Table 1. Demographic and other characteristics of retinoblastoma cases and controls
Control parents were more likely to be non-Hispanic white, have at least a college education, have a higher income, be married and be a nonsmoker compared with cases. However, when only the case-control sets were considered, case parents and control parents were similar in ethnicity, marital status, age at the index child's birth and income (Table 1); however, they differed in father's educational level and mother's smoking.

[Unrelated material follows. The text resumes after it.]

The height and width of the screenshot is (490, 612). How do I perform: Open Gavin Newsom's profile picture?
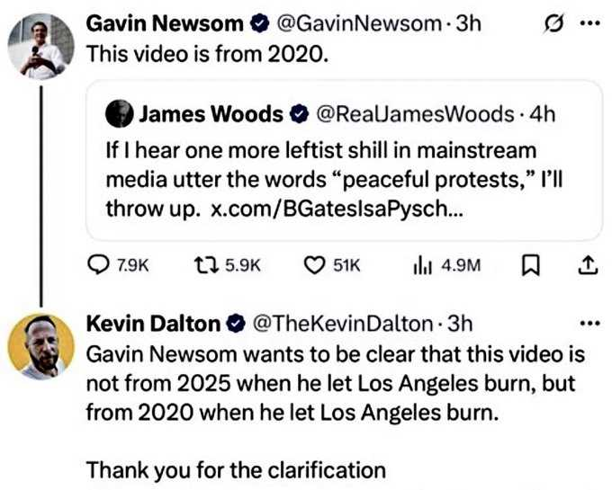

Individual imaging procedures
For fathers, the ORs for hip/pelvic x-ray and abdominal x-ray were not significantly elevated, but the OR for lower GI series was 2.7 (95% CI = 1.1–6.8, p = 0.03) in the analysis of the complete population and 3.6 (95% CI = 1.2–11.2, p = 0.02) in the matched analysis of the case-control sets; 14 cases and eight controls reported a lower GI series (Table 2). There were too few exposed fathers for analysis of other procedures. One control and two case fathers reported having had the lower GI series before the child's conception, but they reported having had it an age that they reached after the child's conception. If their reported ages were accurate, the procedure would have occurred 0.1 to 2 years after the child's conception. When these three fathers were excluded from the analysis, the ORs decreased <15% and were now of borderline significance. Another case father did not remember when he had his lower GI series. The remaining fathers reported their lower GI series from 0.6 to 30 years before the child's conception. The largest case excess occurred in the interval 1 to 9.9 years before the conception (four case fathers and one control father).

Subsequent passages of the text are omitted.